In terms of creating the part, yes you are in control, and know where they will be, but for complex mouldings (multiple ribs, screw bosses, mounting posts, side cores, moulded threads, clips and flow leaders) it is a challenge to keep on top of it all, especially when you get two ribs meeting a threaded boss with a flow leader going through.


Problem solved sort of, now I need to convince people to spend more money.

Cheers,
Craig
 
I just tried the following with a simple part and it seems to work.
[ol]
[li]Create a 0 offset surface using the faces of interest.[/li]
[li]Thicken the surface inward by the desired thickness with merge result unchecked. This results in a second solid body.[/li]
[li]Subtract that solid body from the main one and anything left is a region above the desired thickness.[/li]
[/ol]

Eric
 
cpretty said:
now I need to convince people to spend more money
Good luck with that! Hope they're not too tight with money for tools you can make money with over there.
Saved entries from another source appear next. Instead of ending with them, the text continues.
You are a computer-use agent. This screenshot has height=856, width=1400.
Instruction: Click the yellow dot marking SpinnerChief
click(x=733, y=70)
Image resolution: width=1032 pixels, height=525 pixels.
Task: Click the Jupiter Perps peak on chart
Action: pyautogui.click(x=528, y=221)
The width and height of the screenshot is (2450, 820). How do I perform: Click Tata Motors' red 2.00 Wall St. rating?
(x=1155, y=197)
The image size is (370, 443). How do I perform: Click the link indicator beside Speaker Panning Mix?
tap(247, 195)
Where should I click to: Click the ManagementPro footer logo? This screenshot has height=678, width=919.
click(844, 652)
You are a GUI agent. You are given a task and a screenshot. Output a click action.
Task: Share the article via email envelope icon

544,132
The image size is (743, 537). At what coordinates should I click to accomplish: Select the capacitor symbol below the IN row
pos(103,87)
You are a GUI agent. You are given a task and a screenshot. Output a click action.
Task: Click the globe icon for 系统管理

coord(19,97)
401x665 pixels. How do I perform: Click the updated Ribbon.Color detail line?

And, once more, it figures--yet another feature I didn't even know existed (not that I'd make use of it). My plastic parts tend to have lots of complex surfacing, but are generally not too huge otherwise, so it's fairly simple for me to keep track of thicknesses of stuff as I go. Of course, the other thing I often face is the inability to thin out a thick area. If I need a boss somewhere, that's just the way it will have to be--try to minimize the sinks with various tricks, but I do that with all ribs/bosses anyway.

Craig, maybe you can call in your VAR for a demo for a bit extra ammo in making the "upgrade" sale to the pointy-haired boss. If it's something you'd use, it ought to pay for itself.



Jeff Mowry
A people governed by fear cannot value freedom.